Log 4: 6/03 and 6/04

  • Continued reading through background information
  • Reformatted wiki page
  • Goals and Milestones are now easily accessible from the 2017 projects list


Log 5: 6/05

  • Continued reading though "Molecular Biology for Computer Scientists"


Log 6: 6/06

  • Completed ethics training with other REU students
  • Finished reading and taking notes on "Molecular Biology for Computer Scientists"
  • Met with Dr. Bozdag and Duc to discuss more details of the project and goals for the next few weeks

Over the next week or so, I will be conducting a literature search. Duc has sent me some initial papers to read, as well as a tutorial for some of the main R libraries used for RNA sequencing in bioinformatics.


Log 7: 6/07

  • Completed a tutorial going over some major R functions created to help computational biologists model gene expression data

There are several open source R libraries and packages compiled on bioconductor.org, including tutorials and sample data sets for understanding how to use the packages. Today I read through a tutorial for modeling RNA sequencing data using the limma, Glimma, and edgeR libraries.
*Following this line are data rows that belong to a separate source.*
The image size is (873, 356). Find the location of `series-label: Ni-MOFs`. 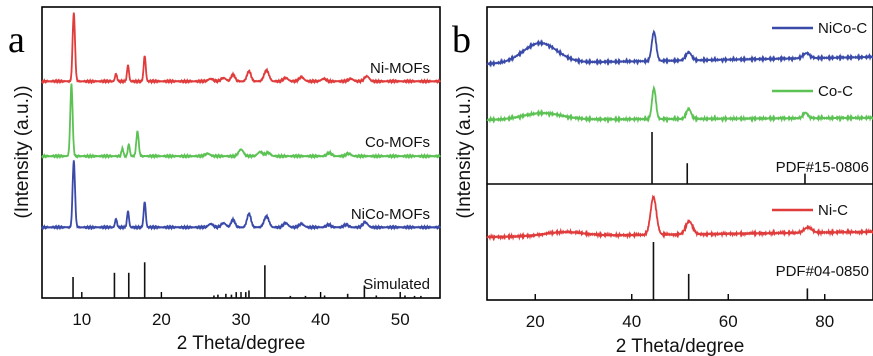

series-label: Ni-MOFs is located at coordinates (400, 68).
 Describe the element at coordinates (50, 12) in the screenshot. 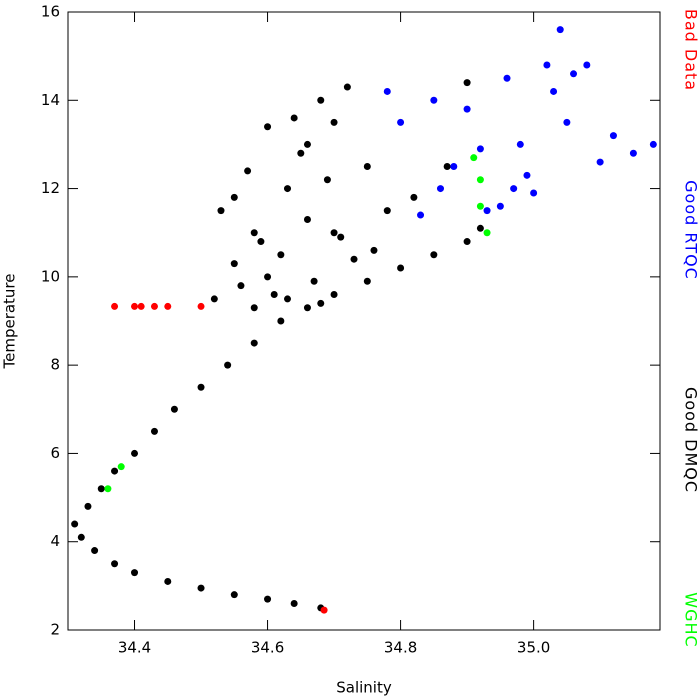

I see `y-tick-label: 16` at that location.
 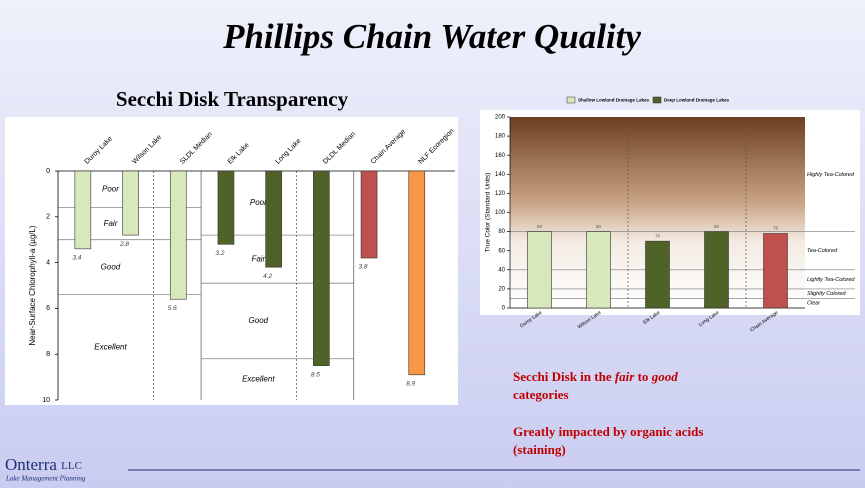 What do you see at coordinates (608, 432) in the screenshot?
I see `note: Greatly impacted by organic acids` at bounding box center [608, 432].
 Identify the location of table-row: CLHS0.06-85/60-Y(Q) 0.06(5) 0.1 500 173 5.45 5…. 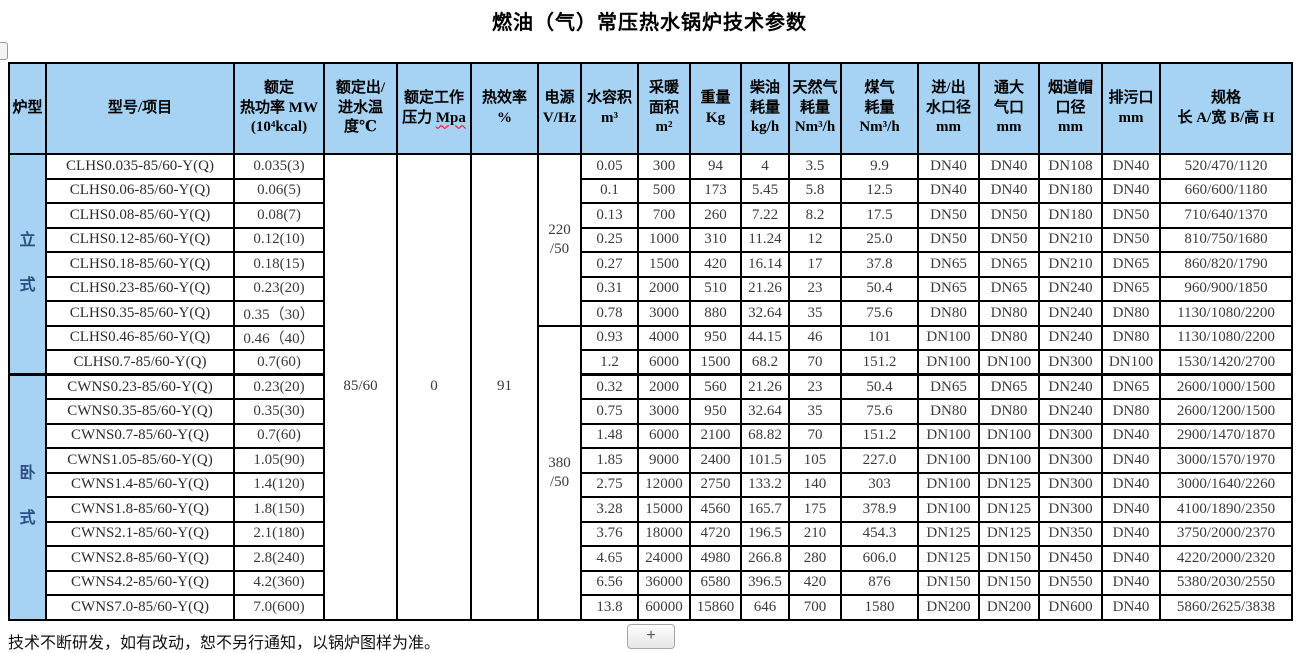
(651, 190).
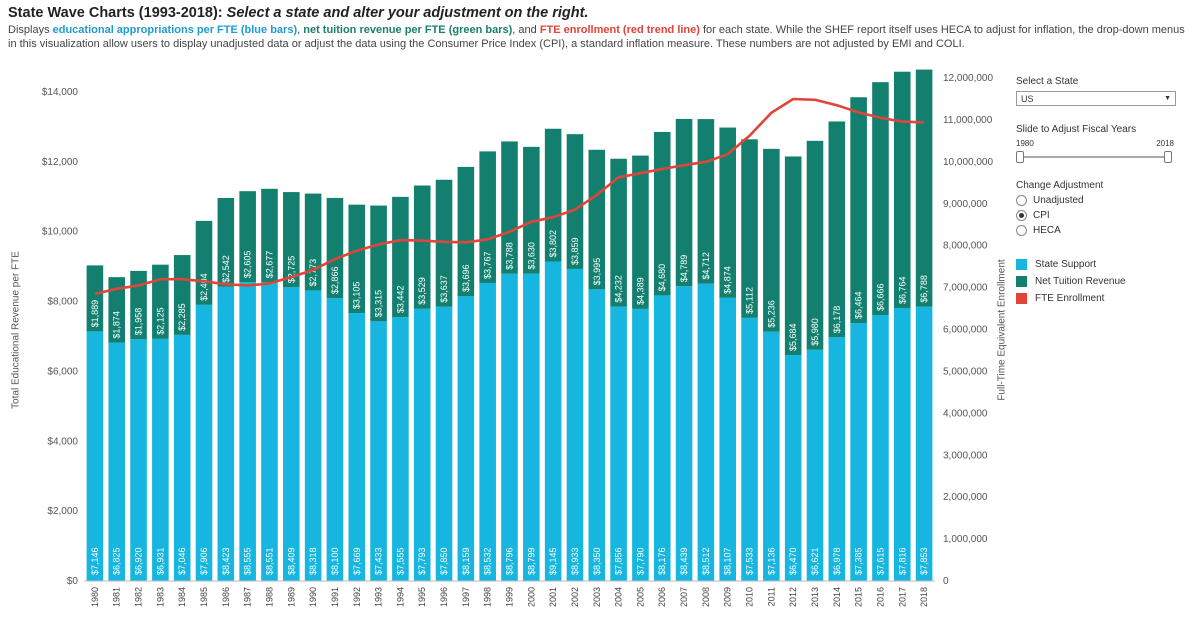 The width and height of the screenshot is (1200, 633). I want to click on data-label-net-tuition: $5,684, so click(793, 337).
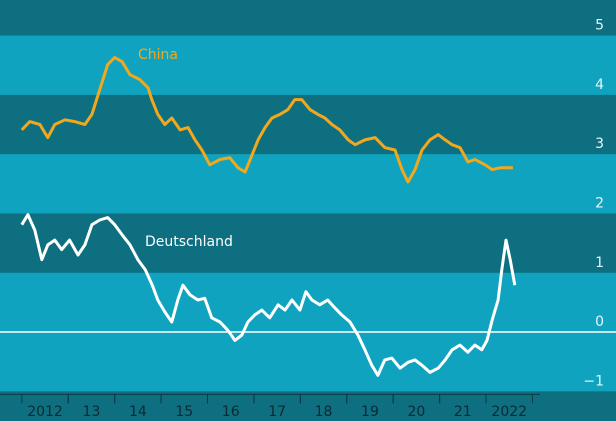 This screenshot has width=616, height=421. Describe the element at coordinates (600, 26) in the screenshot. I see `y-tick-label: 5` at that location.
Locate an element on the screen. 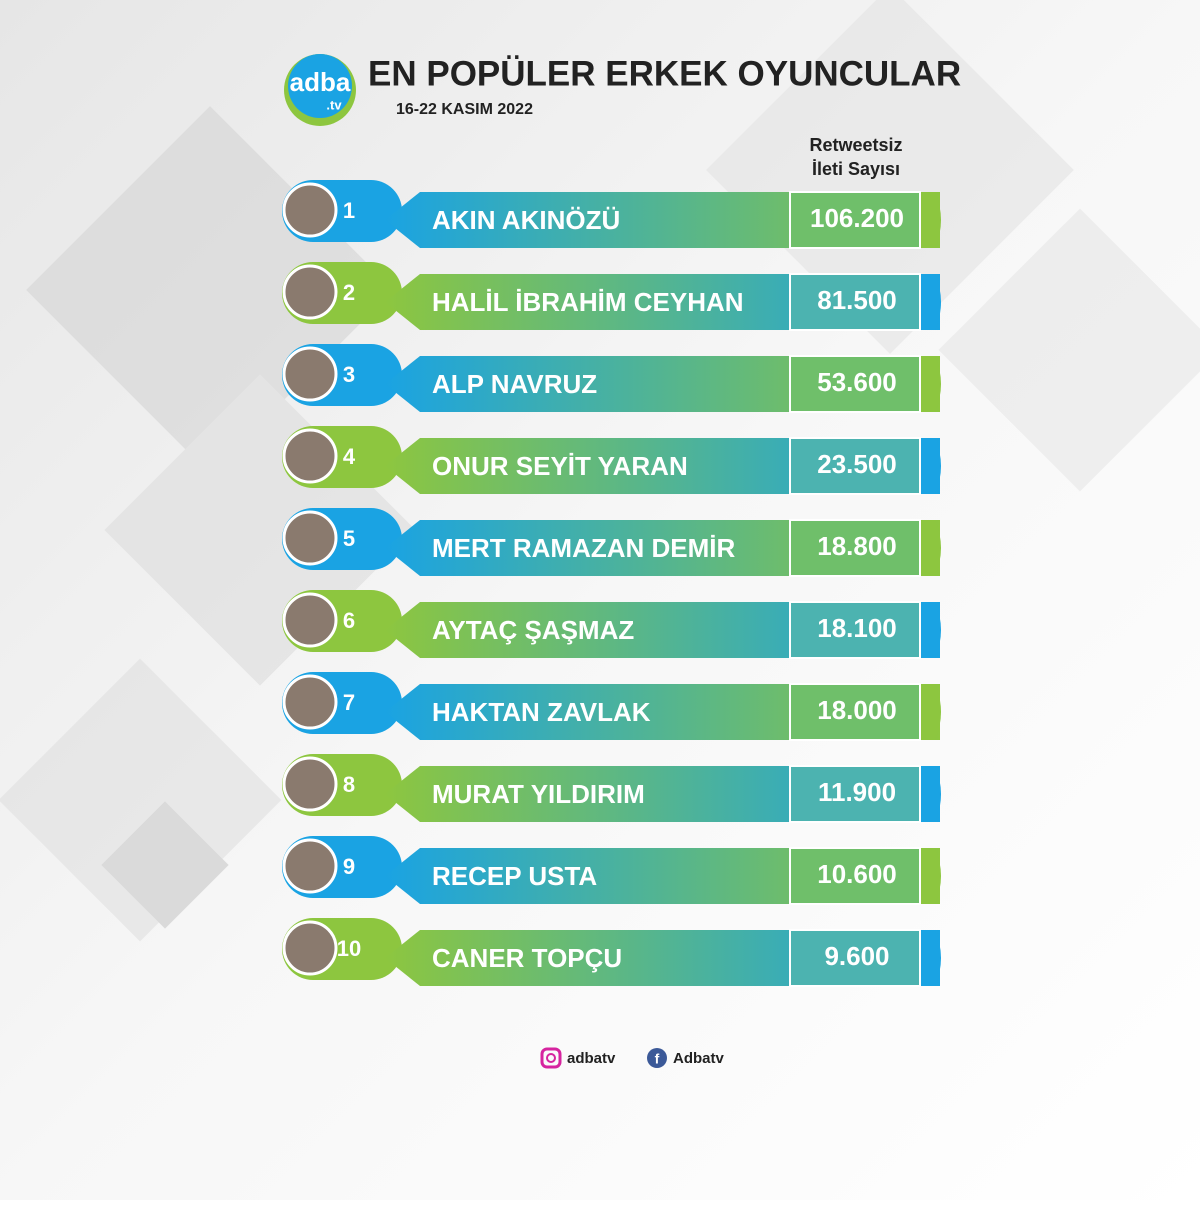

I don't completely understand the details of every function used in the tutorial, but I do now know that it is possible to filter anomalous data, create and normalize graphs of gene expression distributions, and create detailed boxplots, multi-dimensional scaling plots, mean-variance plots, venn diagrams, interactive multi-dimensional scaling plots, and even heatmaps to highlight statistically significant differences in the data between samples.


Log 8: 6/08

  • Created a git repository for this research project
  • Wrote a program that runs all of the code in the tutorial on bioconductor.org in separate functions
  • Made sure I understood the code and that it is well-commented so I can reference it later


Log 9: 6/09

  • Met with Duc to discuss papers I should start with for the literature survey

Duc explained that the key points I should be looking for with each paper are 1) What research question is being asked? 2) What data sets are being used? and 3) How are the results being evaluated? Duc also sent me a number of tutorials so that I can work on starting to download and model gene expression data.


Log 10: 6/12

  • Read through and took notes on two research papers, including one review paper which compared several methods both for pre-processing data and evaluating predictions of microRNA - target gene interactions and microRNA - transcription factor - target gene interactions.


Log 11: 6/13

  • Read and took notes on three more papers

I will be making a small presentation next Thursday on common techniques for predicting transcription factor - target gene interactions based on what I am learning this week.


Log 12: 6/14

  • Continued reading and taking notes on papers, preparing for the presentation


Log 13: 6/15

  • Completed all three modules of the Responsible Conduct of Research course on the Collaborative Institutional Training Initiative (CITI) website


Log 14: 6/20

  • Continued reading and taking notes on papers, preparing for the presentation


Log 15: 6/21

  • Completed a tutorial on the TCGAbiolinks R package on the bioconductor website

I now understand how to search for, download, format, and display the many different types of data available for several tumor types from the Genomic Data Commons in The Cancer Genome Atlas. Because the files are so large, I can currently only download small portions of the data on my laptop. Once I am able to access a remote server, I will be able to download and analyze the data from several samples.